***** Given records *****

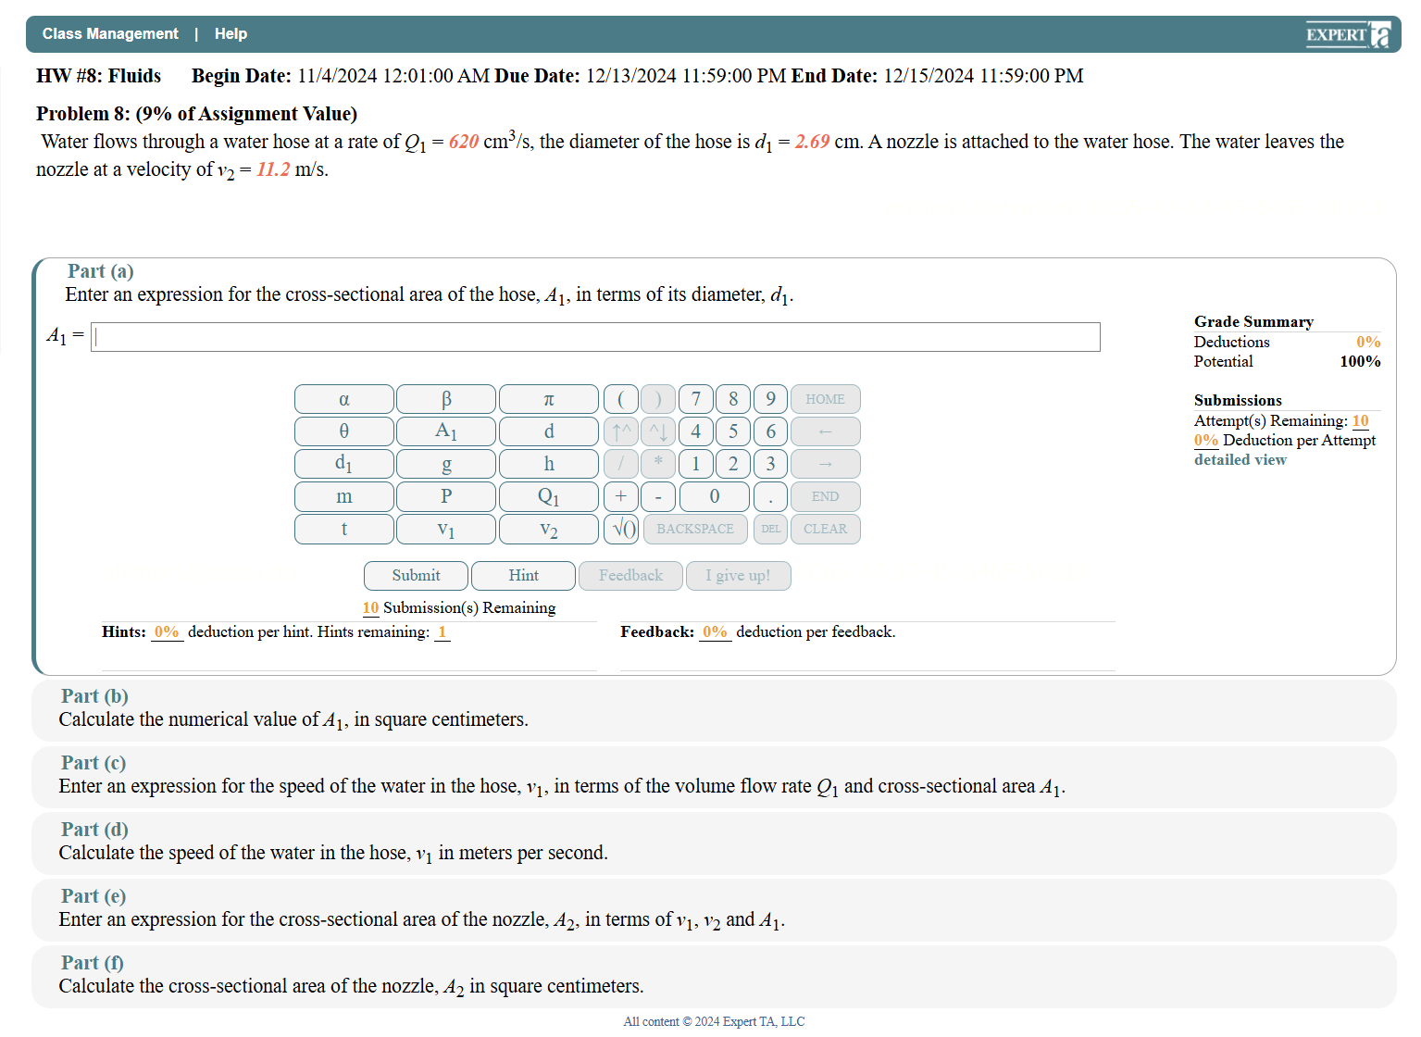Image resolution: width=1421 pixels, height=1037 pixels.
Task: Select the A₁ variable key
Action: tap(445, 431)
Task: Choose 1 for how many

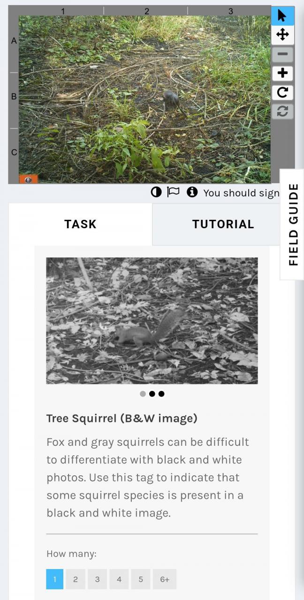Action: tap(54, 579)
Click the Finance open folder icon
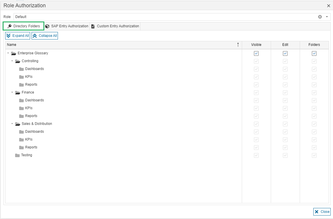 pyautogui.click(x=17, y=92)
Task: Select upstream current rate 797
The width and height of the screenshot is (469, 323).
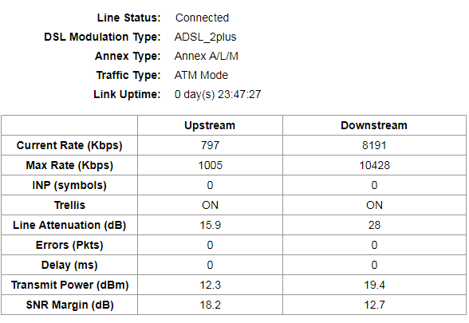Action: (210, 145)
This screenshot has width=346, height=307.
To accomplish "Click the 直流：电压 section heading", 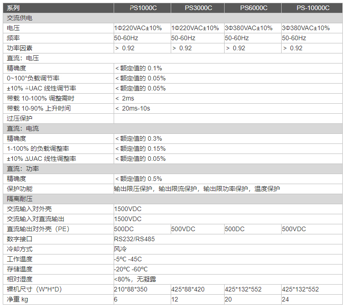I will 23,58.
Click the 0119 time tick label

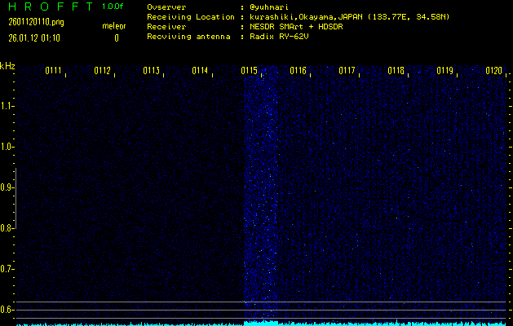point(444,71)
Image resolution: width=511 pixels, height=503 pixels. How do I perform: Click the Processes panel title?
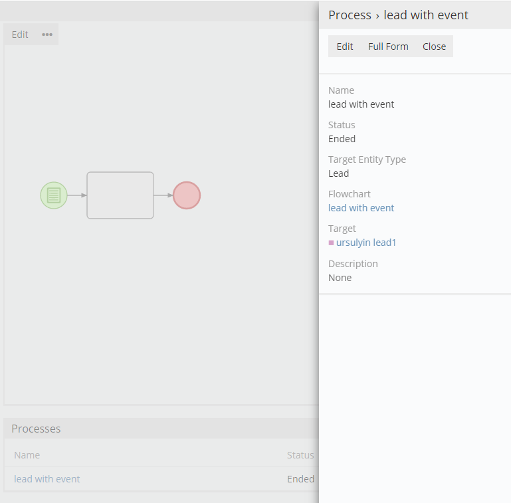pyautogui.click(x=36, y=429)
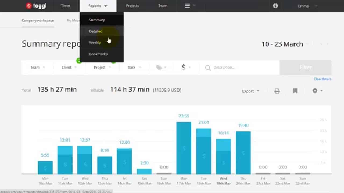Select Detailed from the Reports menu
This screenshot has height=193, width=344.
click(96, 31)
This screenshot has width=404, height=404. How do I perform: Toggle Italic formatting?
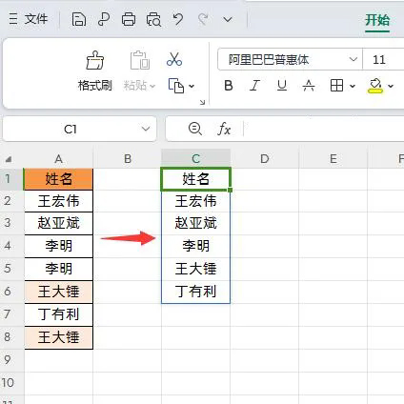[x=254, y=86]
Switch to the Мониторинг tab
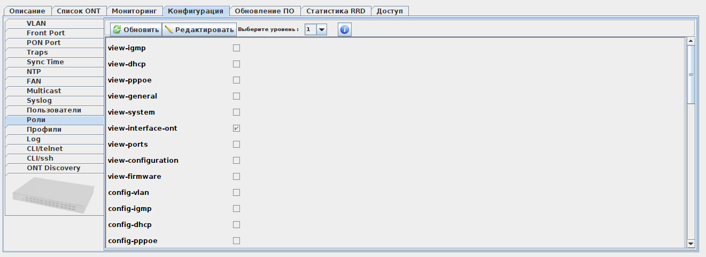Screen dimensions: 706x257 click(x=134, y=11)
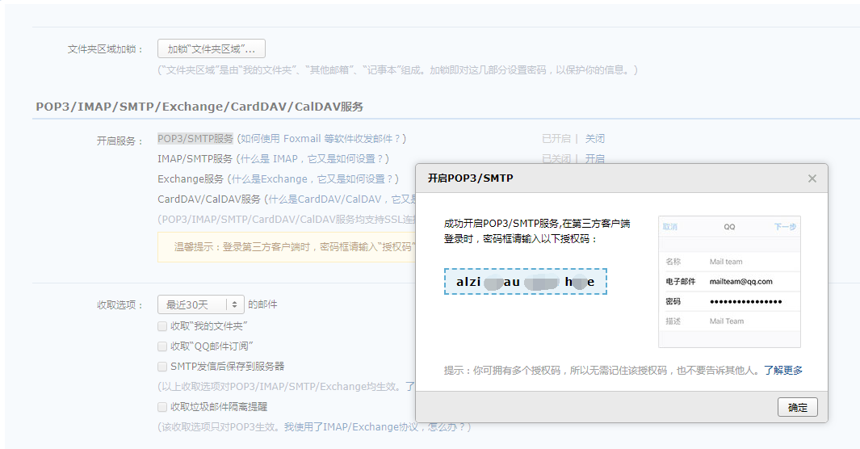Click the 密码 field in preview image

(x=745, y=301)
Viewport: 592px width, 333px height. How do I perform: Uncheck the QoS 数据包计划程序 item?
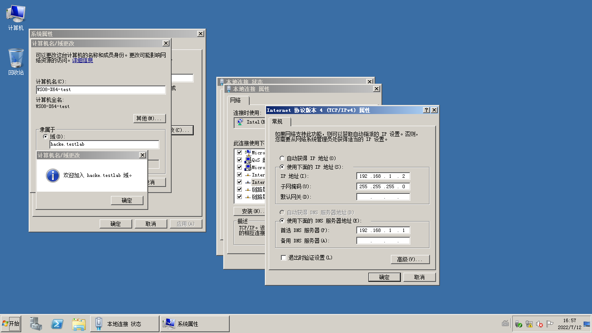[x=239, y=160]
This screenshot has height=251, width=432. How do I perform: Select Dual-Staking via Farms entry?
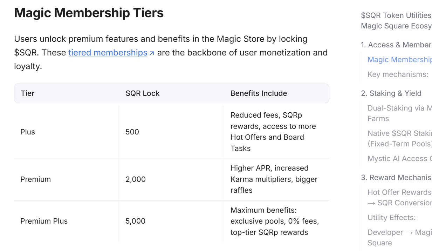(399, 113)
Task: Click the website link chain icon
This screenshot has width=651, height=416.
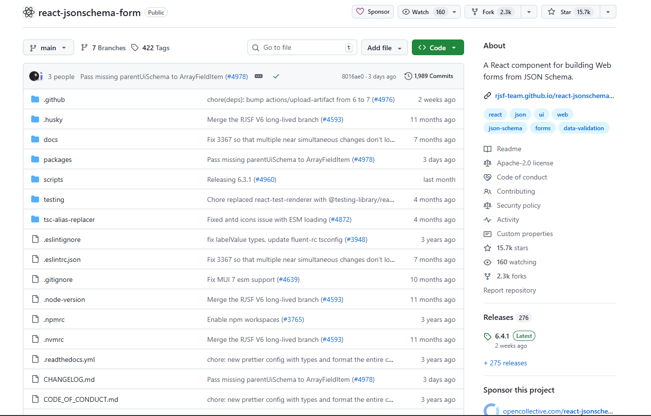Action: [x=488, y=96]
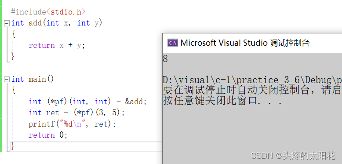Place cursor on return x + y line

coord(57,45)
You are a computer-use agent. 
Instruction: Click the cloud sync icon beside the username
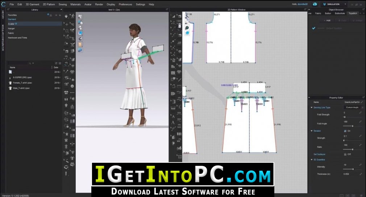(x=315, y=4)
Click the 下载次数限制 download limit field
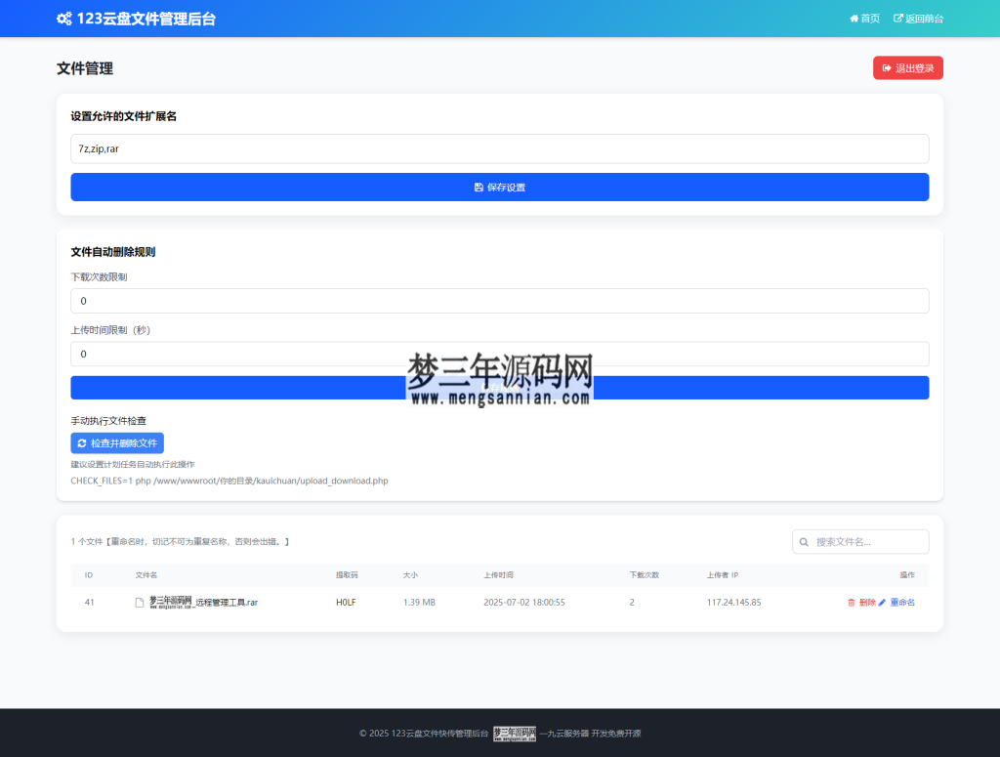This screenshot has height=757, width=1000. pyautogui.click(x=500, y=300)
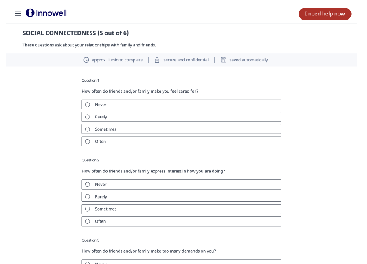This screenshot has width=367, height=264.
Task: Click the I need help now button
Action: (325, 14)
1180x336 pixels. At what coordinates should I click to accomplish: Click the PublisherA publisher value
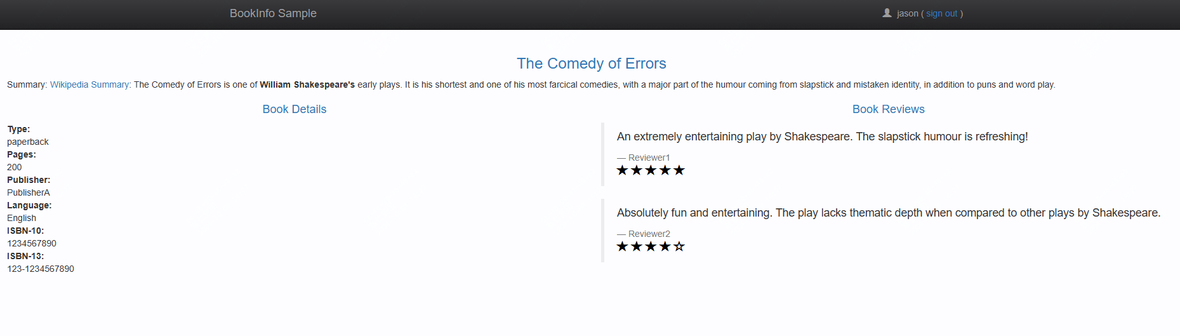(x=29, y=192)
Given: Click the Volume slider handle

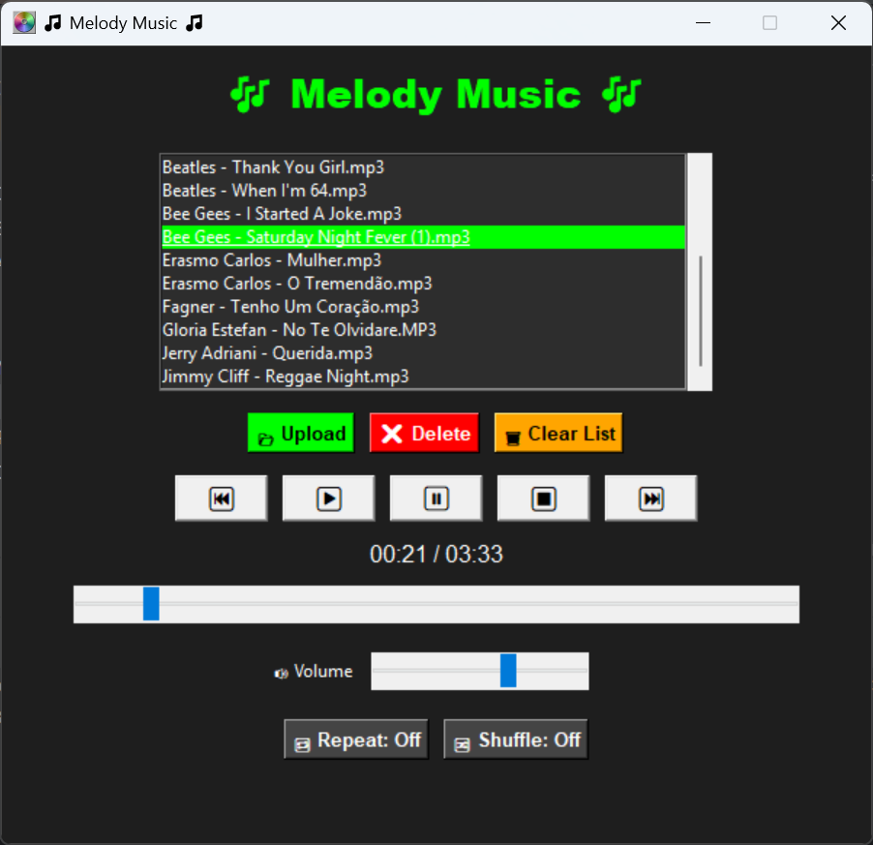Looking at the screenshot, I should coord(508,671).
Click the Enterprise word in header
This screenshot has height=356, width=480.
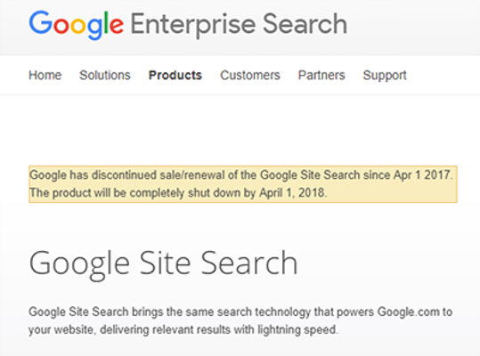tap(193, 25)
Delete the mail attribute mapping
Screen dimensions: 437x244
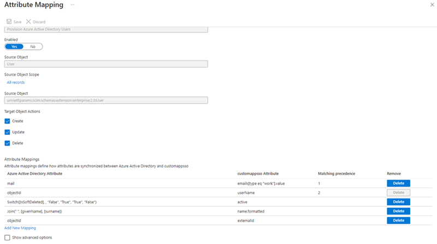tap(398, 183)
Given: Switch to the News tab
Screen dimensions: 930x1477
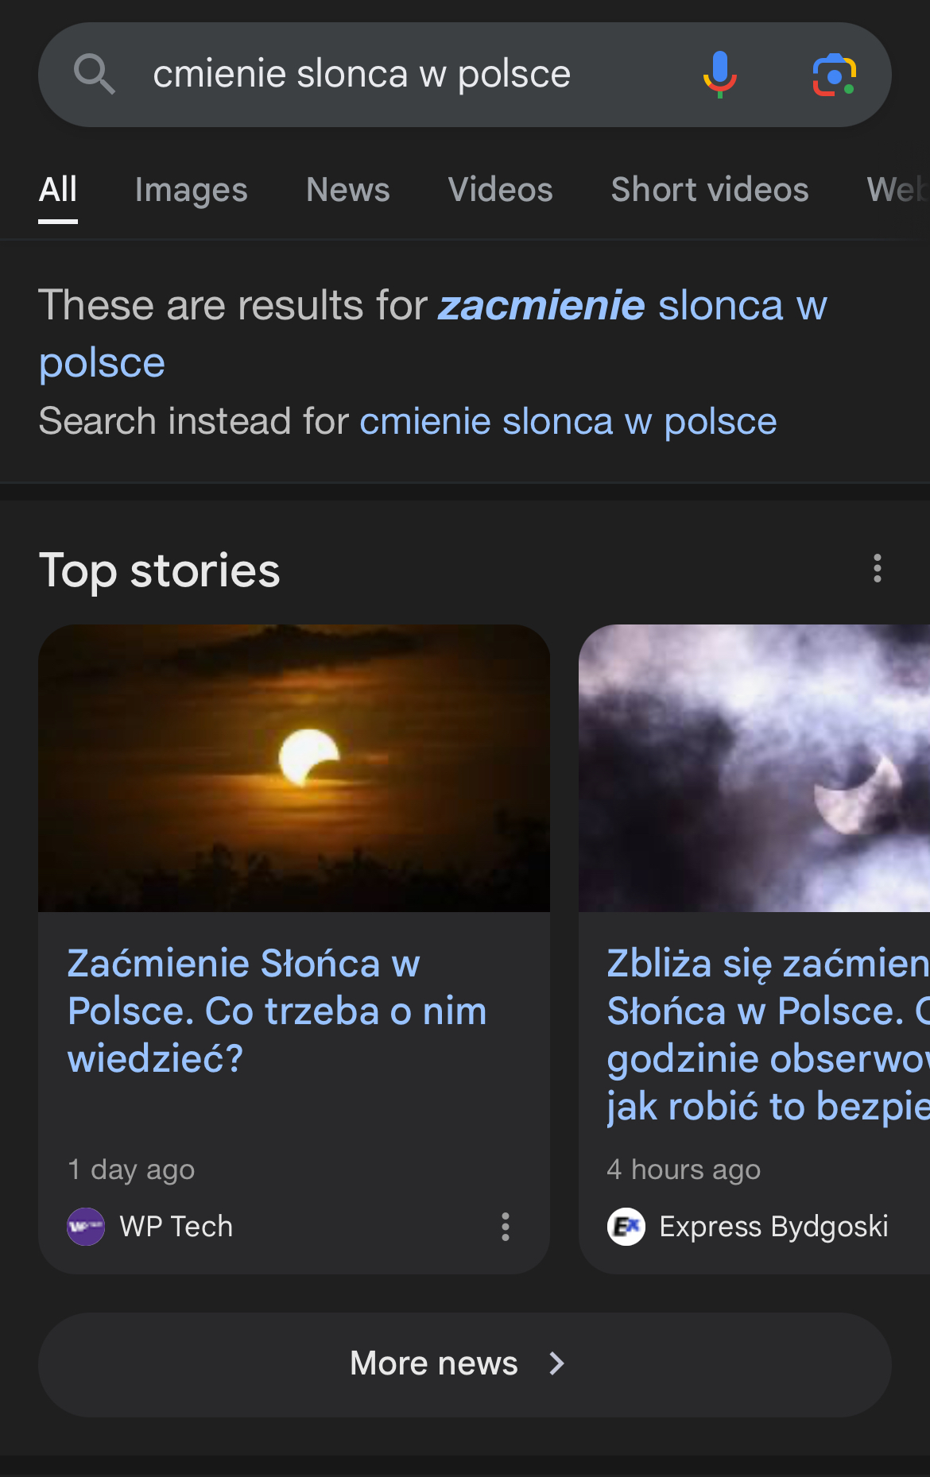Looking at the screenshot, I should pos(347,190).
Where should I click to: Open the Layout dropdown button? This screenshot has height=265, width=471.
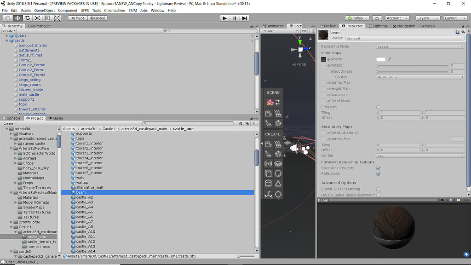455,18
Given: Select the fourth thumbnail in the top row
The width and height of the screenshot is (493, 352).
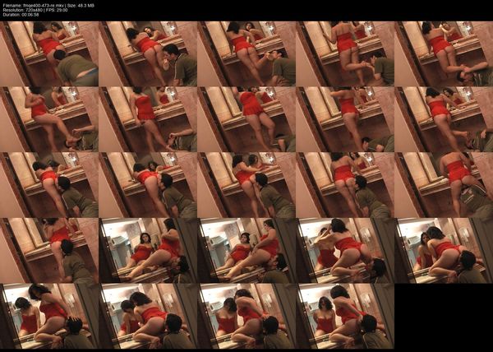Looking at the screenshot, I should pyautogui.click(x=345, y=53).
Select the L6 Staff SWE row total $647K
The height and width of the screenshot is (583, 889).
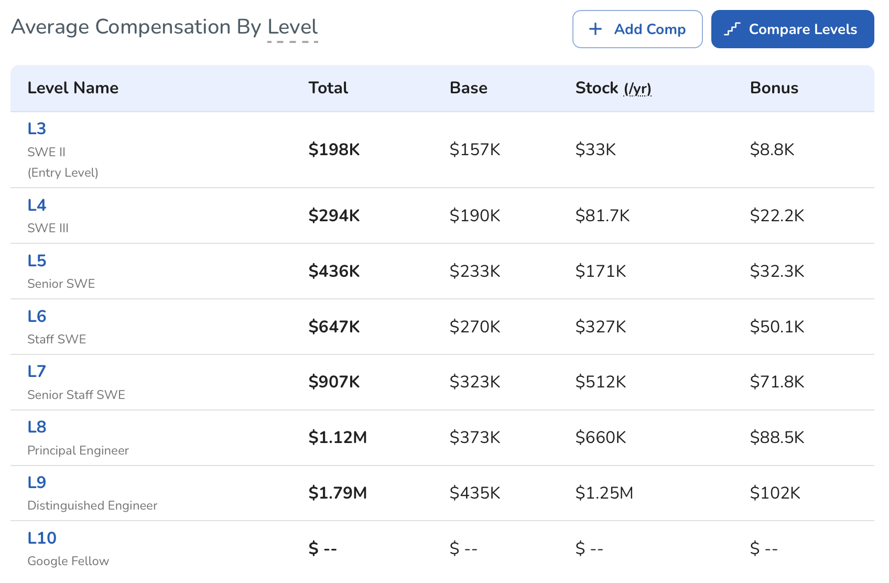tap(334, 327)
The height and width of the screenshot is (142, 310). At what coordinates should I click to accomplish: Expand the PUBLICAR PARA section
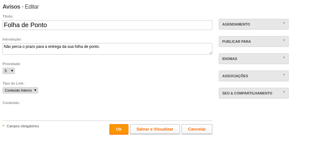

*****

#### [Assignment]
Lines from the one that holds "1180x336 pixels. At" through the final line of the material are to be duplicated exactly; no pictures belong in the copy.

#### [Written response]
1180x336 pixels. At what coordinates should I click to accomplish: Click the PublisherA publisher value
(x=29, y=192)
Given: Click the Volume slider handle

Looking at the screenshot, I should coord(508,671).
Click the Enterprise word in header
This screenshot has height=356, width=480.
tap(193, 25)
Delete the mail attribute mapping
Screen dimensions: 437x244
tap(398, 183)
Given: Switch to the News tab
Screen dimensions: 930x1477
Looking at the screenshot, I should pos(347,190).
Where should I click to: Open the Layout dropdown button? This screenshot has height=265, width=471.
455,18
Given: Select the fourth thumbnail in the top row
The width and height of the screenshot is (493, 352).
Looking at the screenshot, I should pyautogui.click(x=345, y=53).
Select the L6 Staff SWE row total $647K
The height and width of the screenshot is (583, 889).
tap(334, 327)
The height and width of the screenshot is (142, 310). At what coordinates should I click to accomplish: Expand the PUBLICAR PARA section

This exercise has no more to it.